Amos was a prophet who spoke against the vanity of big ceremonies when the lives of the people are filled with injustice and unrighteousness. Amos 5:18-24 was the Old Testament read yesterday in my congregation. I preached on this lesson, and I found myself still circling around this text when I woke up today. I want to figure out how to bring unity to worship and life so that the promises of God are found in more than just the words of worship.
I think it is important to wrestle with the struggle between words and works. Many people struggle to bring unity to worship and life. I do not want to be content with big ceremonies that are matched with lives weak in justice and righteousness. So I think congregations will be stronger when we are united in more than just the externals ceremonies and rites.
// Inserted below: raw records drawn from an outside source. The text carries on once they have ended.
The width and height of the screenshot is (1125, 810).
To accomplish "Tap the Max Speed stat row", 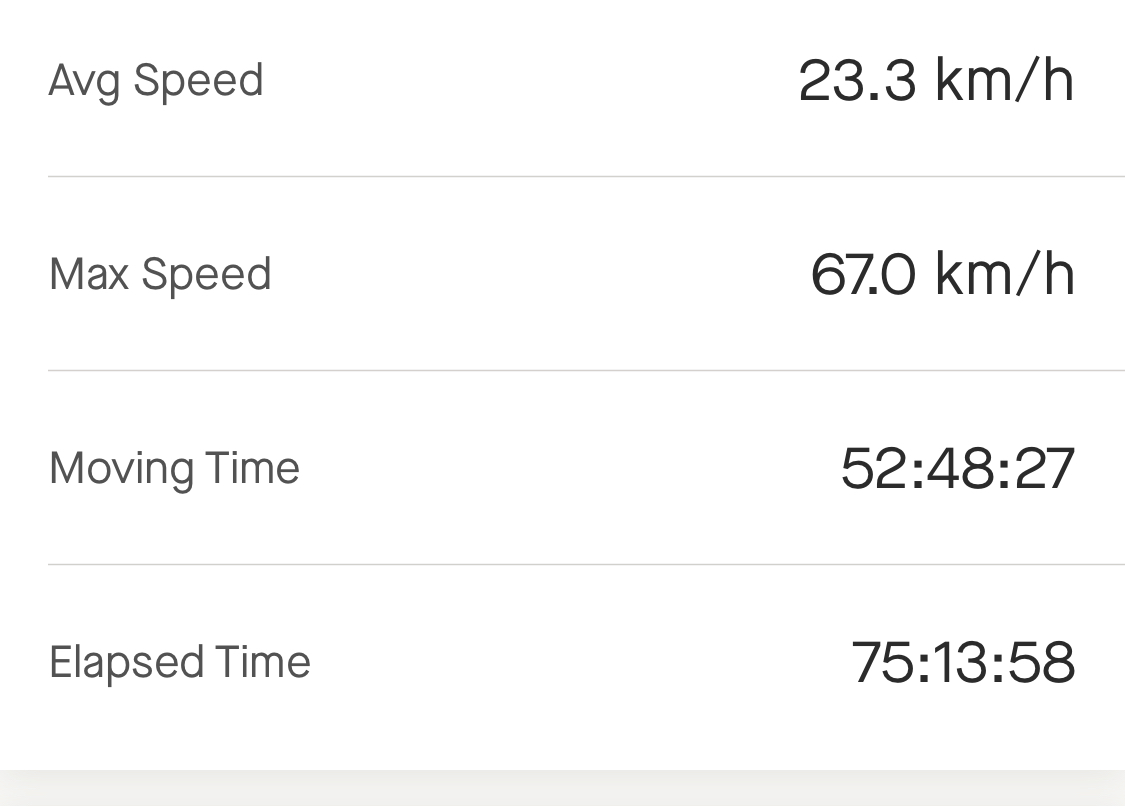I will pyautogui.click(x=562, y=273).
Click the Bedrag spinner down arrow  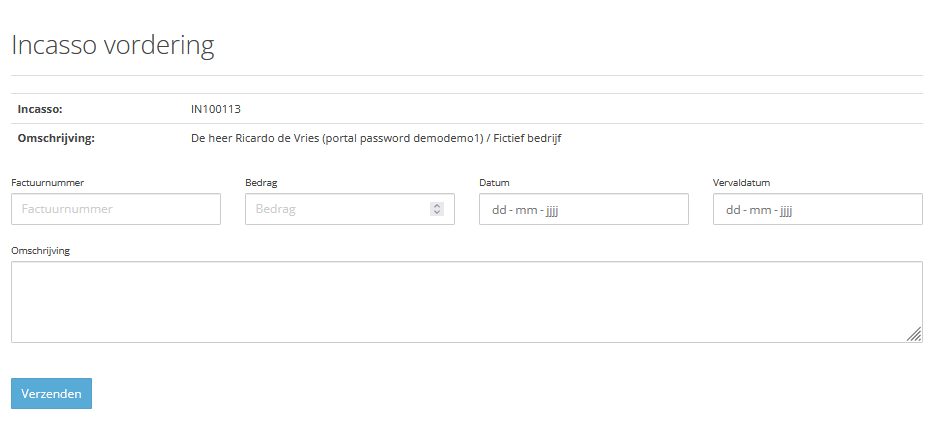point(437,212)
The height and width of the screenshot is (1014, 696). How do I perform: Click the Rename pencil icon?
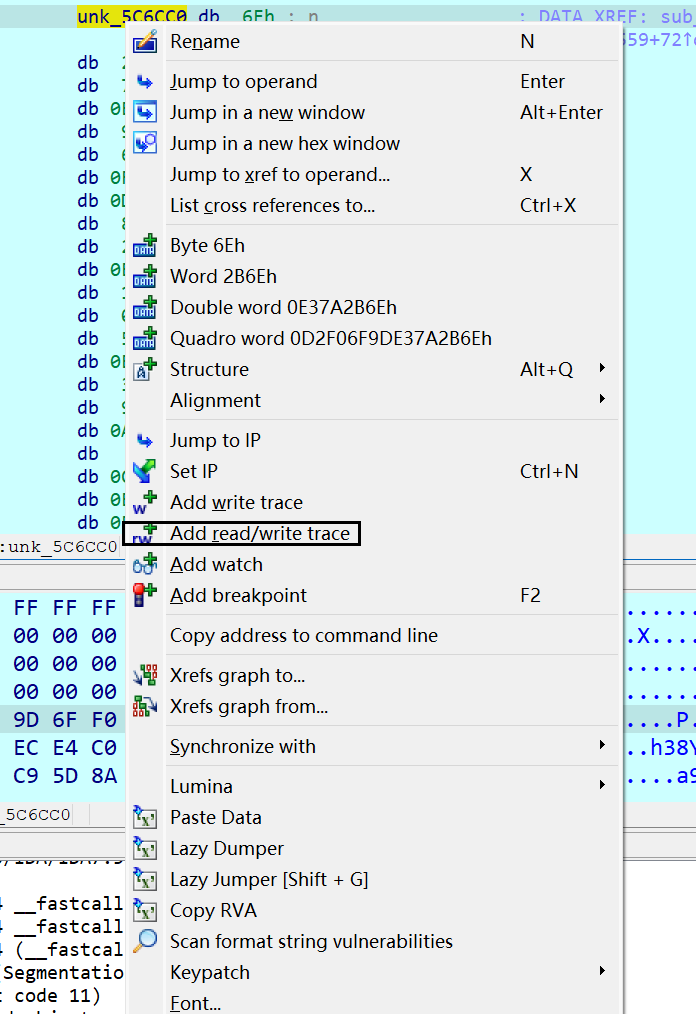[x=145, y=42]
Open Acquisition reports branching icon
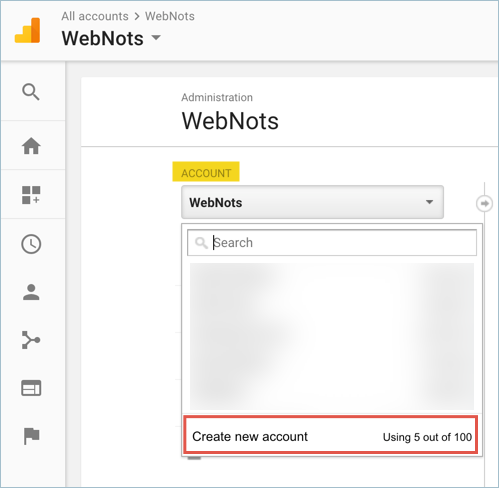This screenshot has width=499, height=488. tap(31, 340)
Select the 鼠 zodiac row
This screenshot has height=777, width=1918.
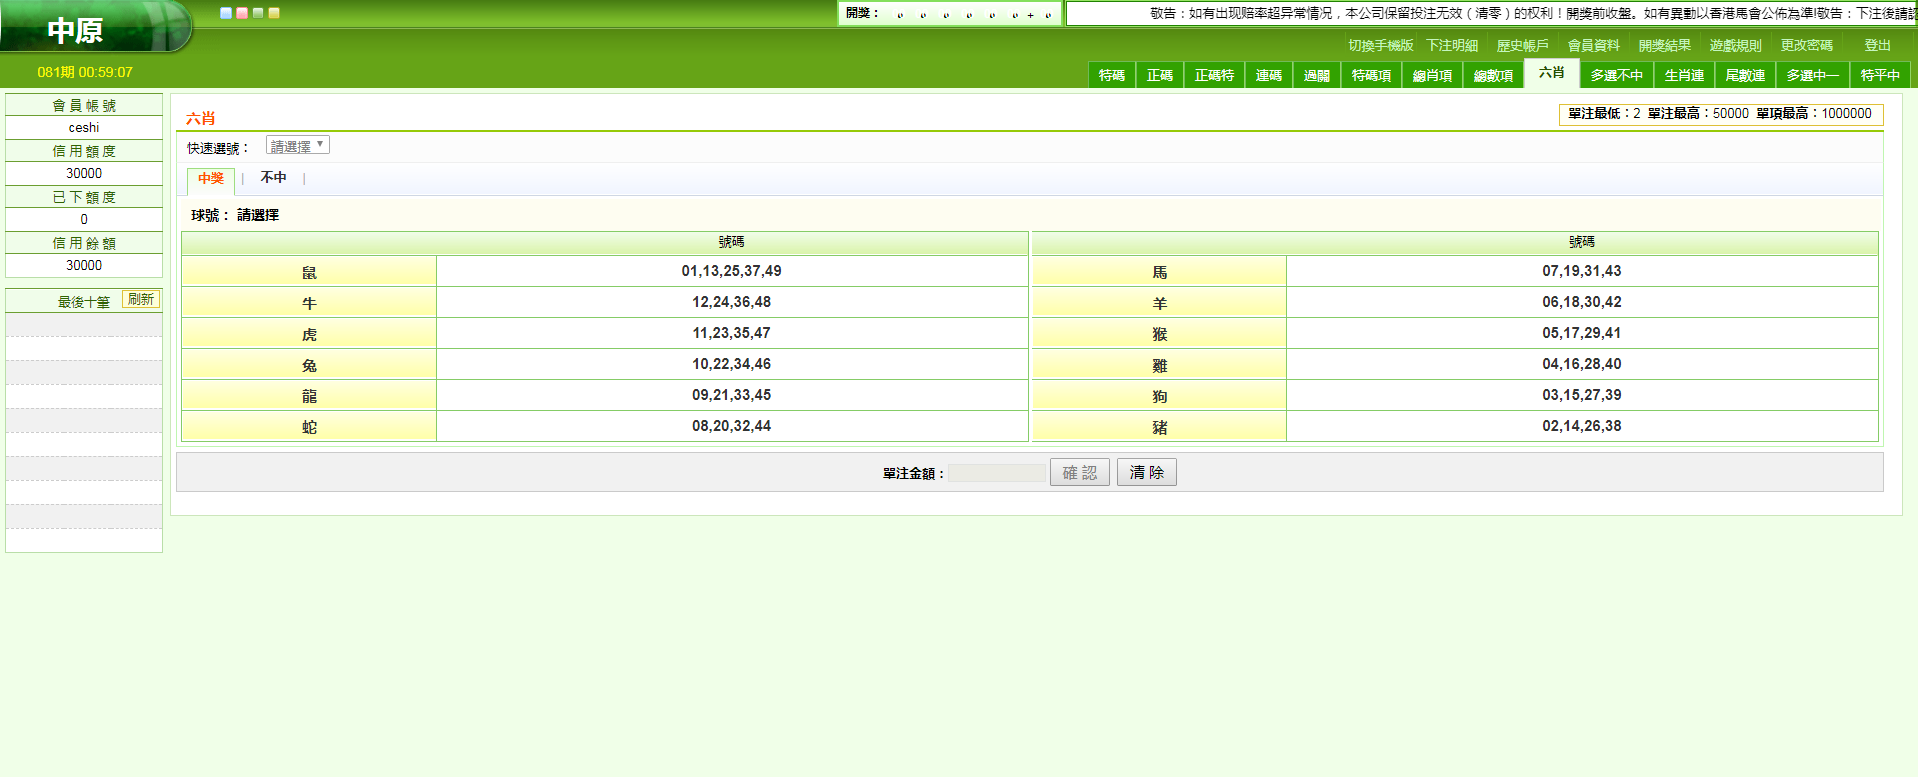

Our true unity is found when we are assembled by the rescuing words of Jesus. My connection to God is not found in the beat of the song that I sing, the flowing of my robes, or the particular posture of my hands when I pray. The foundation for my unity with God is not found in my works. I am one with God because of the work of Christ. How does this unity with Christ through His work change the works of my own hands?
Congregations must find unity in the work of Christ. The work of Christ is the lens through which we are called to understand ourselves and also how we are called to see others. I am tired of seeing my enemies in fear and worry, I want to see all people as ones whom Christ loves and seeks to redeem. I think the only way I can change how I see people is to trust in the work of Christ to be the one who brings rescue.
I am not seeking a unity in just externals. I am not seeking a unity built on an empty promise of acceptance. I am seeking unity in the forgiveness of sins found in Christ Jesus. I want to be united in the truth that we are all sinners, and only through the working of the Spirit of God will we repent of our sin and trust in Jesus.
I am confident the culture of a congregation can be transformed when the unifying principle is no longer driven by fear or comfort. The culture of a congregation can be turned towards justice and righteousness when the cross cultures us to see how God is at work among the weak, broken, and struggling.
Justice will roll down like waters, and righteousness like a stream in our lives when we find ourselves united to the work of Christ on the cross.